Fatigue is one of the most common complaints that lead people to see a physician. Unfortunately, an explanation for fatigue is not always available, even after thoughtful analysis and testing. If you are experiencing fatigue, I would recommend having a medical evaluation to look for treatable causes ( and if you find small amounts of physical exertion wipe you out for days, find a physician familiar with ME/CFS, as this is a special type of fatigue that should be considered).

But what can you do if no cause for fatigue is discovered?

How we get our energy

Human systems use carbohydrates, fats, and proteins (yes, and alcohol too) to produce energy, primarily in the form of a molecule called ATP, which is used to run our body's systems. Energy production requires both proper fuel and proper functioning systems to turn that fuel into energy. Attention to both of these, the fuel and the systems, are important for you to feel at your best.

If you're battling fatigue, one thing to consider is whether you can improve your fuel or your energy-producing systems. Often this can be done by addressing lifestyle factors like nutrition, movement, and sleep.

Fuel burning

Metabolic Flexibility is need for your body to use energy effectively. Metabolic flexibility is the ability of your body (1) to efficiently use carbohydrate for energy, (2) to efficiently use fat sources for energy, and (3) to efficiently switch back and forth between fat and carbohydrate depending on what source is available in the moment.

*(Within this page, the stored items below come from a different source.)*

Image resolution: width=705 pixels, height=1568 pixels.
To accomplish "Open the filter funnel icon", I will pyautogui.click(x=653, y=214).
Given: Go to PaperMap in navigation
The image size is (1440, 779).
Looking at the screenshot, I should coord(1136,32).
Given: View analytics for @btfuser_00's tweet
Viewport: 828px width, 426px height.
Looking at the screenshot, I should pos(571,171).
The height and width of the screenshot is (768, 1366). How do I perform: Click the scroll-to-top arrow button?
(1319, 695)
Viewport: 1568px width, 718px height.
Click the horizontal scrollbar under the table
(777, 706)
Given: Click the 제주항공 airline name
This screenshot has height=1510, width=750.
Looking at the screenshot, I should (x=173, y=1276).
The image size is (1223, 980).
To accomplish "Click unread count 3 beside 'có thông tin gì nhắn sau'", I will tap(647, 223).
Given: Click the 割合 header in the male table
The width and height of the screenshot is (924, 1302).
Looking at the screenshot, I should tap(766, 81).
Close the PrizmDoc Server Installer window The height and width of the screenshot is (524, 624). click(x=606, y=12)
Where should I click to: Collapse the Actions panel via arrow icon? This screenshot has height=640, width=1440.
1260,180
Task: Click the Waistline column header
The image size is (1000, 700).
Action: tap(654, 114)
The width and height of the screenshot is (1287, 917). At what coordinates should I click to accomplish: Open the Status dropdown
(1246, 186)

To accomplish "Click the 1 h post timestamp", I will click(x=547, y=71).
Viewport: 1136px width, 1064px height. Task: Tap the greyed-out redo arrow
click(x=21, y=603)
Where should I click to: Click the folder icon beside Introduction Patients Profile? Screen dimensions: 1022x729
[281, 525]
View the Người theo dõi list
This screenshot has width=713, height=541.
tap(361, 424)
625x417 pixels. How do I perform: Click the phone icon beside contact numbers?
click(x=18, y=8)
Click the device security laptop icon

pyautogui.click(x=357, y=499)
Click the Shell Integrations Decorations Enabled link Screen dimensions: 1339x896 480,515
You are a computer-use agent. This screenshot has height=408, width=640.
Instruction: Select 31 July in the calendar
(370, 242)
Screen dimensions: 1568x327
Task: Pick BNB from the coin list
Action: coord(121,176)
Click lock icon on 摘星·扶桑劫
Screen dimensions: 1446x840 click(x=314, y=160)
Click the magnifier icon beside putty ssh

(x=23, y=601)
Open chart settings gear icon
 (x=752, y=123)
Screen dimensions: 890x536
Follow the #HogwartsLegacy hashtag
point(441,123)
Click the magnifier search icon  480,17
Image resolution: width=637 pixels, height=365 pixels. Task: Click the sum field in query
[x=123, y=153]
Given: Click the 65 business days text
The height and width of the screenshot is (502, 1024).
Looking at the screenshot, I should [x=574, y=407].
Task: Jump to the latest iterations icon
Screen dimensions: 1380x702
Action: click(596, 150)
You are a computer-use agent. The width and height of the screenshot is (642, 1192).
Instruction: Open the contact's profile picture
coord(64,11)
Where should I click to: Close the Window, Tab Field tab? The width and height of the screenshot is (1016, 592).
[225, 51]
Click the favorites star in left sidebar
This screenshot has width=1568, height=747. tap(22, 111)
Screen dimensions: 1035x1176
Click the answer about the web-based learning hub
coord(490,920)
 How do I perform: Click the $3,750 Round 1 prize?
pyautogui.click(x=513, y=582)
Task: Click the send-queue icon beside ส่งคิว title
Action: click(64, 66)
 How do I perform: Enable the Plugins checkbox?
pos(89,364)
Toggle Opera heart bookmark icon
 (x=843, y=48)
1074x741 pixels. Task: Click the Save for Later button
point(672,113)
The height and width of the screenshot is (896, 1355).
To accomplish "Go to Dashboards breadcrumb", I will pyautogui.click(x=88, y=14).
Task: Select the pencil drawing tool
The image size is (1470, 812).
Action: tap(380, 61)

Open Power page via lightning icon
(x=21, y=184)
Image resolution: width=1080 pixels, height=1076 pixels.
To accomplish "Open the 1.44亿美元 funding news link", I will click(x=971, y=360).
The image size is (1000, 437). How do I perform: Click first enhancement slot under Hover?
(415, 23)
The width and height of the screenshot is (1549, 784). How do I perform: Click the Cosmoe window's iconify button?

People with inflexible metabolisms can reach a state where it is very difficult to get into a fat burning mode. Two of the best ways you can improve or maintain your metabolic flexibility are to move your body regularly with exercise and maintain a healthy body weight.

Nutrition and Energy

Of course nutrition is important for energy production. Here are a few helpful ways you might think about nutrition and energy:

  • Consider food quality. In the past calories and nutrients generally came in the same foods. With modern agriculture and factory production techniques and the availability of inexpensive starches, sweeteners, and fats this is no longer true. It is now possible to be "overfed but undernourished," a condition which affects much of our population. Choose foods that are rich in nutrients - vegetables, fruits, and whole-grains being great choices.
  • Think about inflammation and healing. Your body has remarkable ability to repair damage, and you want your body's repair system to be functioning well. Excess inflammation can impair healing and is associated with many adverse health outcomes such as heart disease and diabetes. Ways you can help:
    • Choose unsaturated fat over saturated fat (there is controversy about saturated fat currently but the scientific literature would clearly support that unsaturated fat has greater health benefit)
    • Increase your intake of omega-3 fatty acids 
    • Choose carbohydrates that come from vegetables, fruits, and whole grains
    • Avoid or limit added sugars, refined grains, and highly-processed foods
  • Look for small ways to improve your diet. Don't fall into the trap of trying to define the perfect diet, finding it is so far away from where you are that change seems impossible, and then making no changes. Pick an area or two you think you could "level up," and then focus on those. When you feel comfortable with those changes, pick another place to focus. For example,, here are thoughts about increasing vegetable intake, something many of us might benefit from:
    • Experiment with different vegetables and cooking/preparation methods to find some you like (roasting Brussels sprouts, broccoli, or green beans is fairly easy and I think quite satisfying in the winter months)
    • Try to eat 3 different colors of vegetables every week
    • Search the internet for tips on increasing vegetable intake and try 2 of these tips

This week

What is your energy like overall? Do you have enough to reach your goals? Was there anything on the list above that struck you as an area that you might work to improve? What steps will you take this week to make that happen?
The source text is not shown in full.